Si vous êtes directement et personnellement concerné, vous pouvez avoir l’impression que la vie va changer radicalement au cours des prochaines décennies. Et ils n’ont pas tout à fait tort : le changement climatique nécessitera de vastes changements structurels. Les libéraux veulent nier la gravité de ce qui se prépare et de ce que les gens vivent déjà. Je pense que la réponse de la gauche devrait être de dire : « Oui, vous avez raison, nous allons tout transformer, mais ce sera bien mieux pour vous. Voici comment ».
L’exemple qui me vient toujours à l’esprit est celui de Barack Obama en 2016. Il s’est moqué de Donald Trump qui faisait du catastrophisme dans sa campagne, et il a dit avec son ironie : « Le lendemain, les gens ont ouvert leurs fenêtres, les oiseaux chantaient, le soleil brillait. » Le pathos qu’il essayait d’invoquer était que les gens étaient en fait plutôt heureux, que tout allait bien. Puis, lors des élections, il a eu sa réponse : Trump a gagné. Pour beaucoup de gens, les choses ne vont pas bien.
Trump a prononcé son discours d’investiture avec le discours écrit par Steve Bannon, parlant du « carnage américain », ce qui, à mon avis, est une sorte de poésie réactionnaire, car le carnage n’est pas une description inexacte de la destruction de l’Amérique industrielle. Ils ont mis le doigt sur un problème réel, mais leur réponse a été de blâmer la Chine, l’Asie de l’Est. La plupart des emplois perdus l’ont été à la suite d’une lutte des classes par le haut – réduction des effectifs, démantèlement des syndicats. Il y a eu un élément d’externalisation, mais ce sont les entreprises, les patrons, qui sont à blâmer, pas les travailleurs et les travailleuses d’Asie de l’Est.
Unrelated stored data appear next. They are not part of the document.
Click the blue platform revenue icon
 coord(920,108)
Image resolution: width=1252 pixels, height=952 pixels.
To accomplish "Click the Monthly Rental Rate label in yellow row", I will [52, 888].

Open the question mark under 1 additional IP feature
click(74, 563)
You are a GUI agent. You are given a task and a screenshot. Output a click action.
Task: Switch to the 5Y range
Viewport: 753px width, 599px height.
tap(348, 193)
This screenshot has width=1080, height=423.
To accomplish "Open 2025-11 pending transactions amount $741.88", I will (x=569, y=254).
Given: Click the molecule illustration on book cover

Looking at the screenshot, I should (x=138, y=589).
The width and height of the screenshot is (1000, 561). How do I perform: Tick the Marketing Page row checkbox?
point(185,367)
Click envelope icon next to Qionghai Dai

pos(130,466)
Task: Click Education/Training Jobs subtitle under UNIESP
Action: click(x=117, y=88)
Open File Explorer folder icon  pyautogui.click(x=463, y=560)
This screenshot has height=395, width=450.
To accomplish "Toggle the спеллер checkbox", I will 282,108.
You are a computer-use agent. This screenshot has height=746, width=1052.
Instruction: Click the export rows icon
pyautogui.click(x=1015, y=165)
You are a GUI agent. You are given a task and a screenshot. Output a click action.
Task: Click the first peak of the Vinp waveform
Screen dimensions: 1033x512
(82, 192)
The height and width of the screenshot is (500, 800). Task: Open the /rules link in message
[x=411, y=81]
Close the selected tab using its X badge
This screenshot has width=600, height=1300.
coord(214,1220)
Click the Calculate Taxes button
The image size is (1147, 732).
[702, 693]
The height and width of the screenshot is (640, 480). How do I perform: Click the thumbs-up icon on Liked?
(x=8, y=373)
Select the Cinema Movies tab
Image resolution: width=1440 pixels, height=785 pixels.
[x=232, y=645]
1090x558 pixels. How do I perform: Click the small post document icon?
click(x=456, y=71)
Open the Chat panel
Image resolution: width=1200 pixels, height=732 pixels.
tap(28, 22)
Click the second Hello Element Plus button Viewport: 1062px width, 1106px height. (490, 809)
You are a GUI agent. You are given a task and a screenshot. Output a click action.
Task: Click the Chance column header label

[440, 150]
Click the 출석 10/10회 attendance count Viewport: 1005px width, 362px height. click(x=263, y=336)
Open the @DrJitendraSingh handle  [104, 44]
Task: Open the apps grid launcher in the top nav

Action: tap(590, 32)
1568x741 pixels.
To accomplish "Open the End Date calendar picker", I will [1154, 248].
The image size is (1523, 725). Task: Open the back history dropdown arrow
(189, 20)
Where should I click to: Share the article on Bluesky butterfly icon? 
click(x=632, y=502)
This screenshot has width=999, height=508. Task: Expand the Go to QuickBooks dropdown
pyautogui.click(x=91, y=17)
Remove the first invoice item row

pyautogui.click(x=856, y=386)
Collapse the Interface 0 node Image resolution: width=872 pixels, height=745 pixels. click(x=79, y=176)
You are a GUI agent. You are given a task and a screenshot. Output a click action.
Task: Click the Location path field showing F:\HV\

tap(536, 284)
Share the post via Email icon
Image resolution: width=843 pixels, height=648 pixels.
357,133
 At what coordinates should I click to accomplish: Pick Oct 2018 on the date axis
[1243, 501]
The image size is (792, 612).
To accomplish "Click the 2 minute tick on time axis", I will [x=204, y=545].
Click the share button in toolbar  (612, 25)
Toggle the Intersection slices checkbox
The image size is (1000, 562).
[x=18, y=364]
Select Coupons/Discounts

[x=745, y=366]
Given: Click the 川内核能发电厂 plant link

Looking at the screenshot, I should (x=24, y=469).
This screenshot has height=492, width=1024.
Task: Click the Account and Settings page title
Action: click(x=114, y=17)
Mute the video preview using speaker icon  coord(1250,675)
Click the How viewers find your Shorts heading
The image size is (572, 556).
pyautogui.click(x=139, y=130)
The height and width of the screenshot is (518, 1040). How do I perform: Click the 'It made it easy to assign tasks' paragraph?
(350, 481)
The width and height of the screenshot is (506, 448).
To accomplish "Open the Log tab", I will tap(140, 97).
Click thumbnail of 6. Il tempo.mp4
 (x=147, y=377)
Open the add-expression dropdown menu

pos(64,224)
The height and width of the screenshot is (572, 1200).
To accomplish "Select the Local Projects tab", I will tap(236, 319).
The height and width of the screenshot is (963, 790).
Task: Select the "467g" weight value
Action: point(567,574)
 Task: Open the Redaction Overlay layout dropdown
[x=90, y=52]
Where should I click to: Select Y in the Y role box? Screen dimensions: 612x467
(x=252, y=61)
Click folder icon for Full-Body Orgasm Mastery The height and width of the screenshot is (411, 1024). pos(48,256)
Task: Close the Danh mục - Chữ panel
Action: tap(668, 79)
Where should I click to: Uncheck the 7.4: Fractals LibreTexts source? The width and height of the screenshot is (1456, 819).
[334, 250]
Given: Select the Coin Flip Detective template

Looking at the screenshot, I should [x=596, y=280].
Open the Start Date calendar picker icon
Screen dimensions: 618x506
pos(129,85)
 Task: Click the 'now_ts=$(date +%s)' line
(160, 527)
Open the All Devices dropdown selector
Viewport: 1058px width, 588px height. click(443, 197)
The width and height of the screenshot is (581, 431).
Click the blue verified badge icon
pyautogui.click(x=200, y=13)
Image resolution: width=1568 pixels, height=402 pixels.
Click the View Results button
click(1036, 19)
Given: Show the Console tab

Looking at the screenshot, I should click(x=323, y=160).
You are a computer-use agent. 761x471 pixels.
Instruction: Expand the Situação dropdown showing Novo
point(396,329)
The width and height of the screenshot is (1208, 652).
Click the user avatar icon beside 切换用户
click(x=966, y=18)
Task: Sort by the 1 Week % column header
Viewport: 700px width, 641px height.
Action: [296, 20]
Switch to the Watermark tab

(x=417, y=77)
Vous voyez donc qu’ils peuvent identifier certaines formes de désastre. Ce qu’ils ne peuvent pas faire, c’est les intégrer dans une analyse globale cohérente et solide. Tout ce qu’ils proposent, en réalité, ce sont des symptômes conçus pour ne rien résoudre, mais qui vous permettent d’aller massacrer des musulmans en Inde, des Palestiniens en Cisjordanie et à Gaza, de tuer des partisans du Parti des Travailleurs au Brésil, de tirer, de poignarder ou d’utiliser des voitures pour écraser des manifestants de Black Lives Matter aux USA, ou d’organiser des émeutes racistes en Grande-Bretagne où ils ont essayé de brûler des demandeurs d’asile dans leurs hôtels. C’est ce que la droite propose comme alternative au désastre ; de meilleurs désastres, des désastres dans lesquels vous vous sentez en contrôle.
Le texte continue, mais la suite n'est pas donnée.